Planets – Four variations of Detachment – un film de Ohad Milstein 2014

50 minutes

Ce documentaire a reçu une  mention spéciale au festival DocAviv. Il est programmé en ce moment à la cinémathèque de Tel-Aviv.

Au centre cartographique d’Israël situé en plein cœur de Tel Aviv, rue Lincoln, une cartographe explique qu’une carte ne reflète pas toute la réalité, la complexité du terrain. Il faut toujours choisir qu’y représenter.

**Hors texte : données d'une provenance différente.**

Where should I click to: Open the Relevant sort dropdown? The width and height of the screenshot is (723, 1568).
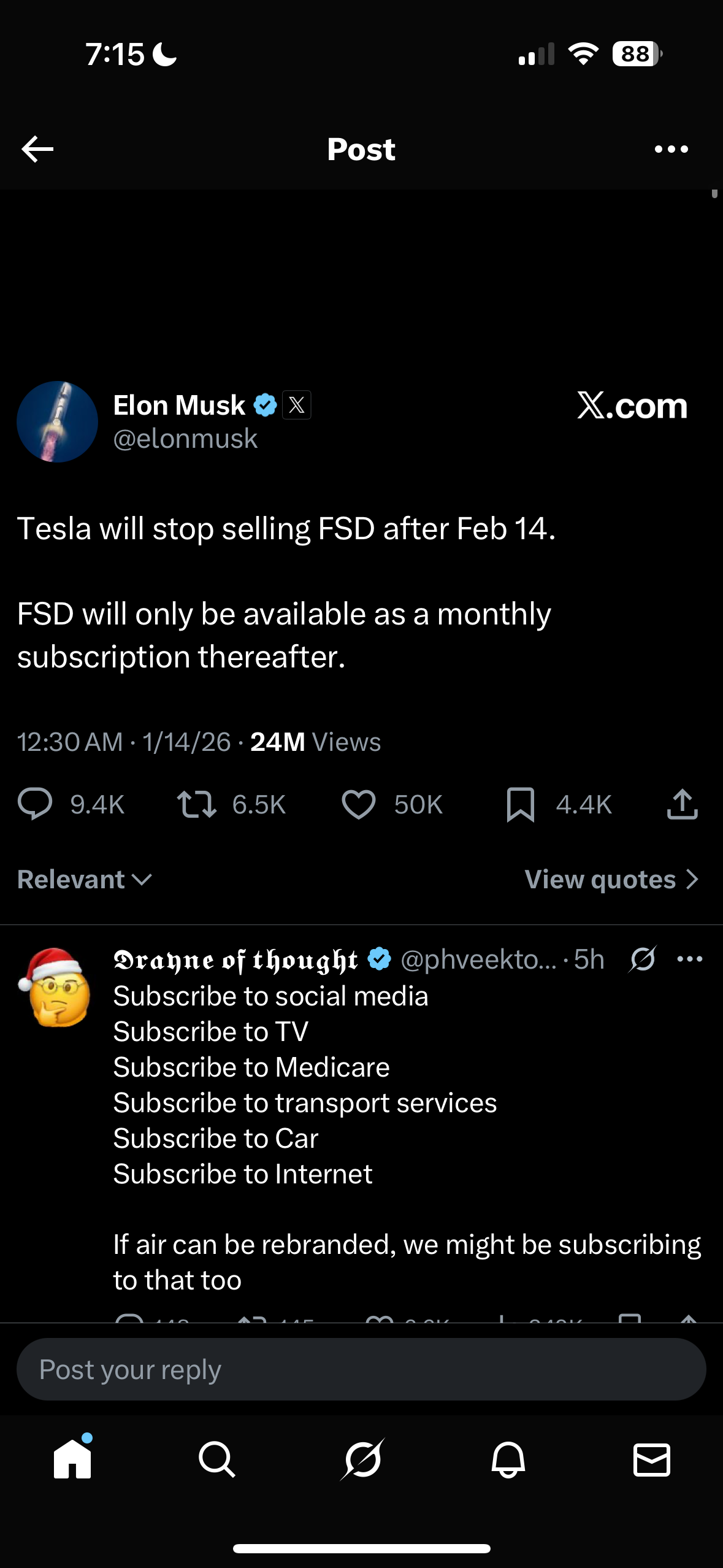click(x=85, y=880)
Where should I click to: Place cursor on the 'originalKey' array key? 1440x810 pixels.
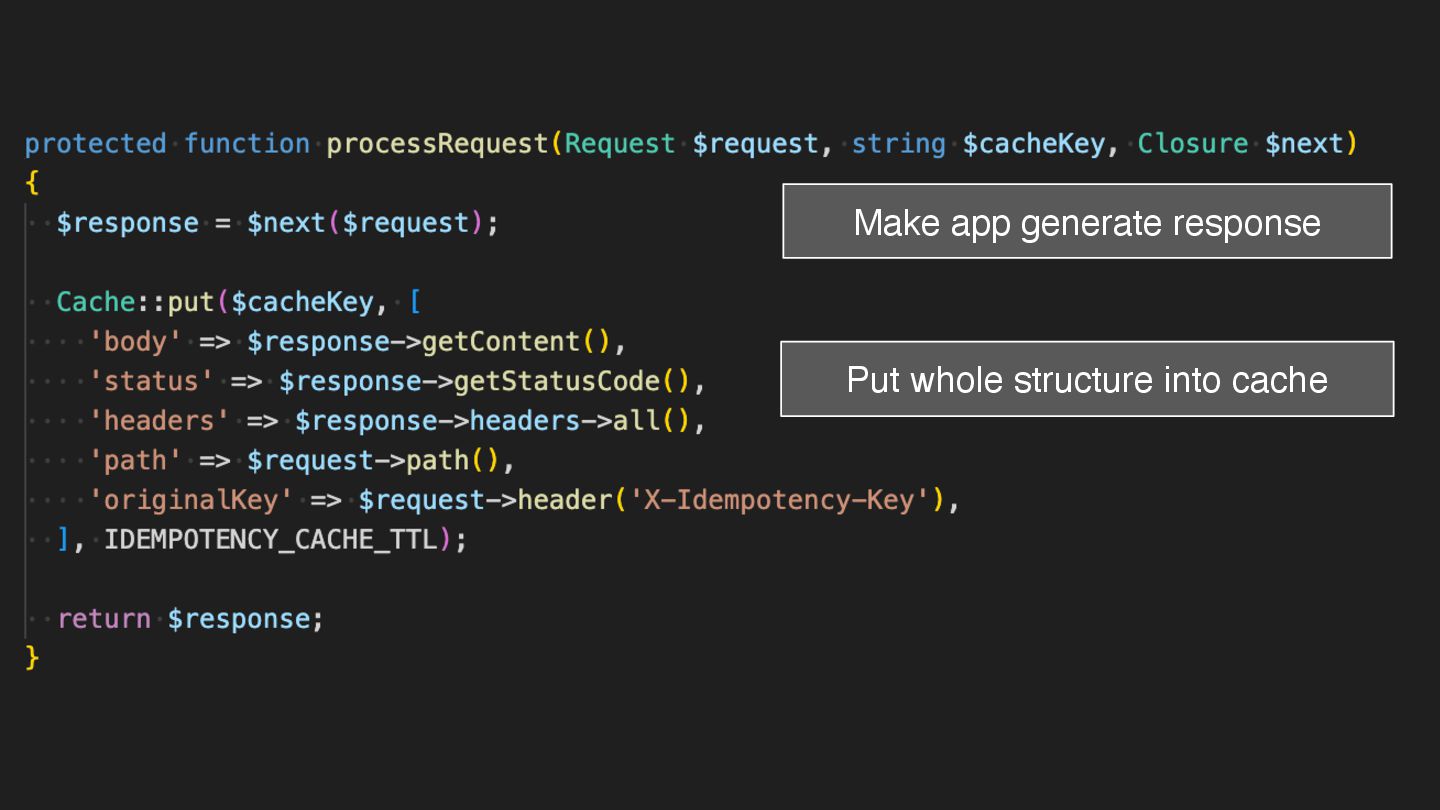coord(191,500)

Et ce choix dépend du commanditaire.Ce que fait Ohad Milstein, l’auteur de ce film, qui nous propulse dans les univers étranges de quatre personnes, lointaines planètes du soleil Tel-Aviv : un homme élève des chèvres et vit en forêt en complète autarcie avec sa femme et leurs deux enfants adolescents; un taxidermiste d’animaux de compagnie conserve les dépouilles d’oiseaux dans son congélateur, un homme dont le bras gauche a été arraché porte un bras bionique qui réagit à ses pensées et un vieil homme borgne, chasse et collectionne les papillons qu’il capture et épingle.

Le berger énonce posément qu’il préfère le silence à la compagnie de ses semblables, le taxidermiste ranime les animaux décédés, désir qui s’est manifesté pour la première fois quand à l’âge de cinq ans il a tenté de sauvegarder la magnificence d’un faisan mort, il n’y a sur terre que deux hommes à posséder un bras bionique et donc une expérience unique que cet homme essaie de nous communiquer, et le collectionneur de papillons explique la tentation perpétuelle de s’approprier ce qu’il y a de plus beau au monde à ses yeux.
Ce n’est pas un film facile à voir mais ce n’est pas un film gratuit qui se plaît à déranger. Entre documentaire et vidéo-art, Ohad s’interroge sur sa place à lui, sur notre place à nous. On pense à la maxime : ‘rien de ce qui est humain ne m’est étranger’ et à ses limites. C’est un film pensif par son rythme, ses choix, son esthétique : divisé en six parties, chacune porte un nom qui donne sens à l’ensemble : le mouvement perpétuel, la distance exacte, la mécanique etc…qui décrivent le monde cosmique. Et c’est un film philosophique qui nous accompagne longtemps et nous mène de réflexion en réflexion : le point commun de ses quatre variations est peut-être le désir et la faillite de son accomplissement total :  le berger solitaire et autarcique n’est pas totalement coupé du monde,on ne pas ressusciter les morts même embaumés,  un bras bionique n’est qu’un succédané, il n’est pas possible de s’approprier la beauté en la tuant. Mais on peut essayer de transcender la mort et de mettre de l’ordre dans le chaos.

Ohad Milstein a tourné deux autres films : l’un s’appelle « Système » et l’autre « Obsession ». Il est diplômé de l’Académie des arts Betsalel et du département cinéma de l’université de Tel Aviv.